Preparing a Job YAML File

Prepare for image creation as required, select a YAML file, and modify the YAML file.

Prerequisites

You have prepared for image creation. For details about how to obtain the vLLM inference image, see the official vLLM-Ascend documentation.

YAML Selection

Currently, the AIBrix-based vLLM-Ascend inference job is deployed by StormService using a custom CRD. For details about how to use and deploy StormService, see the Aibrix StormService documentation. For details about the YAML example of StormService, click here.

All AIBrix examples are natively configured for GPU environments. If you use NPUs, these examples must be adapted accordingly.
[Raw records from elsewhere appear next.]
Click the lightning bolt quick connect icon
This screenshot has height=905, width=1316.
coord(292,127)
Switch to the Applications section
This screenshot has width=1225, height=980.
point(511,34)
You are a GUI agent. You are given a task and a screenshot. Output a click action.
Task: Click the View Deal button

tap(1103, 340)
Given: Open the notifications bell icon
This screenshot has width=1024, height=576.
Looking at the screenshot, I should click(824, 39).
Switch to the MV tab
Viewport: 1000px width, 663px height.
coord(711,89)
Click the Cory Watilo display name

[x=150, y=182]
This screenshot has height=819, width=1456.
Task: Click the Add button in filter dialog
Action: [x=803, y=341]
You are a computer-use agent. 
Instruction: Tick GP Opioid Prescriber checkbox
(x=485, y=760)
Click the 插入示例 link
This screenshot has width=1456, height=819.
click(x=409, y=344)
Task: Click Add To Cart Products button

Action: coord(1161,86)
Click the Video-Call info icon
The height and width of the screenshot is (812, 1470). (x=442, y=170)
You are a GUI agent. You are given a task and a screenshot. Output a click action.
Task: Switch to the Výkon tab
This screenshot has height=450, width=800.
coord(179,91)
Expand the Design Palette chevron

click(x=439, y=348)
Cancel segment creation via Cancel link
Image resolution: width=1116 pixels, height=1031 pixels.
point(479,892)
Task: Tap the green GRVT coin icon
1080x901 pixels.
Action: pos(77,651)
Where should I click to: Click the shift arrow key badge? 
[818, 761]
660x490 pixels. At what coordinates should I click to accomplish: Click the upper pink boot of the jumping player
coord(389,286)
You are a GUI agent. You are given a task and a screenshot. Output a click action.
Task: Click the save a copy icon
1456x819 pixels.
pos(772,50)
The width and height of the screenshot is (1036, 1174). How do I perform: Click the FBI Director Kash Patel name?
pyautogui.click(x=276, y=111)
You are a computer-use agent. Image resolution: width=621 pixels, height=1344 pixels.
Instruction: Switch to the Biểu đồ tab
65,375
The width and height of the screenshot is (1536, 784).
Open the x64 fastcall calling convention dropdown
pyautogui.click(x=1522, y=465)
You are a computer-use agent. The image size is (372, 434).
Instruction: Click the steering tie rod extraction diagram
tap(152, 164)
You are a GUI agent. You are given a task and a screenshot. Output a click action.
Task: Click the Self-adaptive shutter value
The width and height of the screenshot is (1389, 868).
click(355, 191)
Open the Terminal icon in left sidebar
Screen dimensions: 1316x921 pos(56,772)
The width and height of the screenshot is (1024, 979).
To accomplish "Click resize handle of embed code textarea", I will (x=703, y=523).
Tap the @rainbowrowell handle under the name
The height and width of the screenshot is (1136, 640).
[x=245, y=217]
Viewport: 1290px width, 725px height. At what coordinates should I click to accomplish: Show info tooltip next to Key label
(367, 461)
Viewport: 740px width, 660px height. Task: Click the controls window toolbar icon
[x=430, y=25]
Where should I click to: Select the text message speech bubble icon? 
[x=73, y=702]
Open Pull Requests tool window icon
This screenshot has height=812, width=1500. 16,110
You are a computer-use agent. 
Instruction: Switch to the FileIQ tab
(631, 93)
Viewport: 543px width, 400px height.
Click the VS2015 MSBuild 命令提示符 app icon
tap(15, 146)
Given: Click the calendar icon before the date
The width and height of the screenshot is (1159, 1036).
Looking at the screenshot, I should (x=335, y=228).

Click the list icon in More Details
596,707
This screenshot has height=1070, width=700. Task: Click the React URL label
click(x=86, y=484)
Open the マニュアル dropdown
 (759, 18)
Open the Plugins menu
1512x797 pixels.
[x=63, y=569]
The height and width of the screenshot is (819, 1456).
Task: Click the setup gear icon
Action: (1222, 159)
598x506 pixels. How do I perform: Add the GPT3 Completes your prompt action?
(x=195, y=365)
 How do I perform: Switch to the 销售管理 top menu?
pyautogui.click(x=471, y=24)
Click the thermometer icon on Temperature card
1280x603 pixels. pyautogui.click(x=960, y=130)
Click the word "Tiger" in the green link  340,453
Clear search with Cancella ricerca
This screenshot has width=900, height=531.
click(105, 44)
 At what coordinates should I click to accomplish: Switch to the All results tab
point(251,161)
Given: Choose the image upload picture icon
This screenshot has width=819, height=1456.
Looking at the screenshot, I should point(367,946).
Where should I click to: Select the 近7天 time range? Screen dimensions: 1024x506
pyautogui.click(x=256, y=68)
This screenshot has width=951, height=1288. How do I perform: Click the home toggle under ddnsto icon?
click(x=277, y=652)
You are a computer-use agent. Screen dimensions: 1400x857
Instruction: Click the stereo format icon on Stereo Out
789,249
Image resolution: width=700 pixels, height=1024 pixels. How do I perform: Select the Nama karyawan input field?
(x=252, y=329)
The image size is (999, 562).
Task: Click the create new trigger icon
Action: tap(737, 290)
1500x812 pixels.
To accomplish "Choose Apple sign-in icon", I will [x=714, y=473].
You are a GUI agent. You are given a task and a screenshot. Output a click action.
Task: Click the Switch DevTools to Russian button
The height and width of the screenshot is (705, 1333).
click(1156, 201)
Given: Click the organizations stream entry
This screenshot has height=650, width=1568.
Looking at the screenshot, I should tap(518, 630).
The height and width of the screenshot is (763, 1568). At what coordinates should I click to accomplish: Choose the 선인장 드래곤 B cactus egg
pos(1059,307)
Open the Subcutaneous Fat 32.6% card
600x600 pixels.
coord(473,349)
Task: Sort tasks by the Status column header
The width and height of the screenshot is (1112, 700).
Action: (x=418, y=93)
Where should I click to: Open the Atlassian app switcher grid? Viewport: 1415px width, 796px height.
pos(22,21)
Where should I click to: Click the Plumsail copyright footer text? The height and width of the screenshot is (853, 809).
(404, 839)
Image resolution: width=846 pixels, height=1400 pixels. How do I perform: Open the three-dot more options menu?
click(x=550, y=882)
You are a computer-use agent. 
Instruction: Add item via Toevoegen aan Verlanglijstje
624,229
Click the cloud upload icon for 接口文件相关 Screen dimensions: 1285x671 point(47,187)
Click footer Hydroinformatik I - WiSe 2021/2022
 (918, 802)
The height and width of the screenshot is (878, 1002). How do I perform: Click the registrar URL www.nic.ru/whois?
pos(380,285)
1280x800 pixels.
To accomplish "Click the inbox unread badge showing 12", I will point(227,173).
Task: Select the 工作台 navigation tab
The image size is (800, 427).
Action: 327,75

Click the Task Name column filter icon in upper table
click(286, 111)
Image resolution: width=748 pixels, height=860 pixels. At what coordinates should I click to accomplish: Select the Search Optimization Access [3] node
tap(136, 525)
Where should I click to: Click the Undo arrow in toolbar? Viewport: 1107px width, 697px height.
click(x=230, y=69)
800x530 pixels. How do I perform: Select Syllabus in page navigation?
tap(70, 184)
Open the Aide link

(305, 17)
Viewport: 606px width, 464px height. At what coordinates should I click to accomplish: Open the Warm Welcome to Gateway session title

The following provides a reference for NPU adaptation, which can be tailored to your specific requirements.

apiVersion: orchestration.aibrix.ai/v1alpha1
kind: StormService
metadata:
  name: "my-test"
  namespace: "default"
spec:
  replicas: 1               # Fixed to 1.
  updateStrategy:
    type: "InPlaceUpdate"
  stateful: true
  selector:
    matchLabels:
      app: "my-test"
  template:
    metadata:
      labels:
        app: "my-test"
    spec:
      roles:
        - name: "prefill"          # Prefill definition
          replicas: 1           # Number of prefill replicas
          podGroupSize: 1        # Number of prefill pod replicas
          stateful: true        # Fixed to be true.
          template:
            metadata:
              labels:
                model.aibrix.ai/name: "qwen3-moe"  # Label required by AIBrix. Set it as required.
                model.aibrix.ai/port: "8000"
                model.aibrix.ai/engine: "vllm"
                fault-scheduling: "force"          # Enable rescheduling.
                pod-rescheduling: "on"          # If podGroupSize is set to 1, pod-rescheduling must be set to on. If podGroupSize is greater than 1, remove this parameter.
              annotations:
               huawei.com/schedule_minAvailable: "1" # Minimum number of scheduling replicas in the Gang scheduling policy. Scheduling in StormService is governed by the PodGroup logic. Instances with podGroupSize = 1 form one PodGroup for scheduling, and the schedulable replica count ranges from 1 to sum of all instance replicas (recommended). Conversely, each instance with podGroupSize > 1 forms an independent PodGroup, and the schedulable replica count ranges from 1 to podGroupSize (recommended). For example, for a prefill instance with podGroupSize = 1 and a decode instance with podGroupSize = 2, the minimum number of schedulable replicas of the prefill instance is its number of replicas, and the minimum number of schedulable replicas of the decode instance is equal to its podGroupSize.
                huawei.com/recover_policy_path: "pod"  # Path for job execution recovery when pod-rescheduling is set to on. If this parameter is set to "pod", job-level rescheduling is not triggered when pod-level rescheduling fails. Because each pod in the current PodGroup is an independent instance, fault handling cannot be propagated to other instances.
            spec:
              schedulerName: volcano          # Set the scheduler to Volcano.
              nodeSelector:
                accelerator-type: "module-a3-16-super-pod" # Set it based on the hardware form.
              containers:
                - name: prefill
                  image: vllm-ascend:xxx       # Image name
                  ...
                  resources:
                    limits:
                      "huawei.com/Ascend910": 16 # Number of NPUs
                    requests:
                      "huawei.com/Ascend910": 16
        ...                  
        - name: decode      # Decode definition
          replicas: 1     # Number of decode replicas
          podGroupSize: 2    # Number of decode pod replicas
          stateful: true
          template:
            metadata:
              labels:
                model.aibrix.ai/name: "qwen3-moe"
                model.aibrix.ai/port: "8000"
                model.aibrix.ai/engine: vllm
                fault-scheduling: "force"    # Enable rescheduling.
              annotations:
                huawei.com/schedule_minAvailable: "2" # For details, see the prefill instance parameter description.
            spec:
              schedulerName: volcano
              nodeSelector:
                accelerator-type:  "module-a3-16-super-pod"
              containers:
                - name: decode
                  image: vllm-ascend:xxx
                  
                  ...
                  resources:
                    limits:
                      "huawei.com/Ascend910": 16 # Number of NPUs
                    requests:
                      "huawei.com/Ascend910": 16
        ...
        - name: routing    # Routing definition
          replicas: 1     # Number of routing replicas
          stateful: true
          template:
            spec:
              containers:
              - name: router
                image: xxx:yyy   # Routing image
                ...